Microfluidics is one of the fields that is experiencing a boom thanks to 3D printing. Due to the need for such delicate design work, a lot of new research is now lab testable. Take for example, how scientists at the University of California are printing state of the art medical microchips with the power to diagnose diseases.
Dino Di Carlo’s UCLA lab is using printers specialised in microfluidics to create chips with channels so small even specks of dust can cause obstructions in their workflow. For this reason, the team built the microchips in an airtight clean room. The chips themselves are the size of microscope slides but they can manage complex tasks.
The researchers produce the chips using photolithography. The chips themselves consist of PDMS, a transparent rubber. The first step is to create a cast. They pour a liquid mixture into a silicon plate. This creates the desired polymer compound. The next step is to overlay a printed black photomask that indents the desired channels into the polymer and harden it with UV light.
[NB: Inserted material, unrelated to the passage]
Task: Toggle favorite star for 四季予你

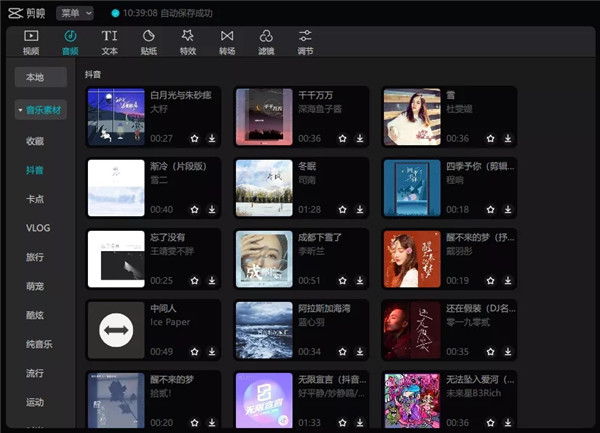Action: pos(490,210)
They then pour the PDMS into the cask and bake it at 65 °C. Finally, they stick a glass slide under the processed result. This entire method take an entire day. The team also developed a method to isolate circulating tumour cells. These cells can help identify the exact mutations that cause malignancy and immensely aid future research.
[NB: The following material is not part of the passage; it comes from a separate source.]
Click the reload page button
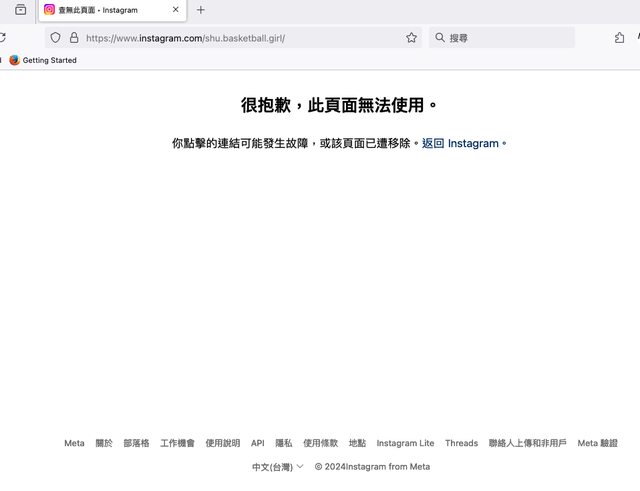 [3, 38]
Applications for Medical Microchips
The field of diagnostics could massively benefit from this research. Scientists at the lab are woking on a chip that can diagnose samples and detect diseases like cancer. This would be a simple sample in, diagnostic result out function. At this point, the samples need to be prepared but the end goal is to make it simple enough that even the layman can understand it.
This research will also bring to light many of the intricacies of fluid movement in heavily confined micro-environments. This will allow scientists to pack in lost of information and functions in small devices. 3D printing is crucial to this research because only machines can work in areas so compact. It is nearly impossible for human beings to perform delicate operations at this scale.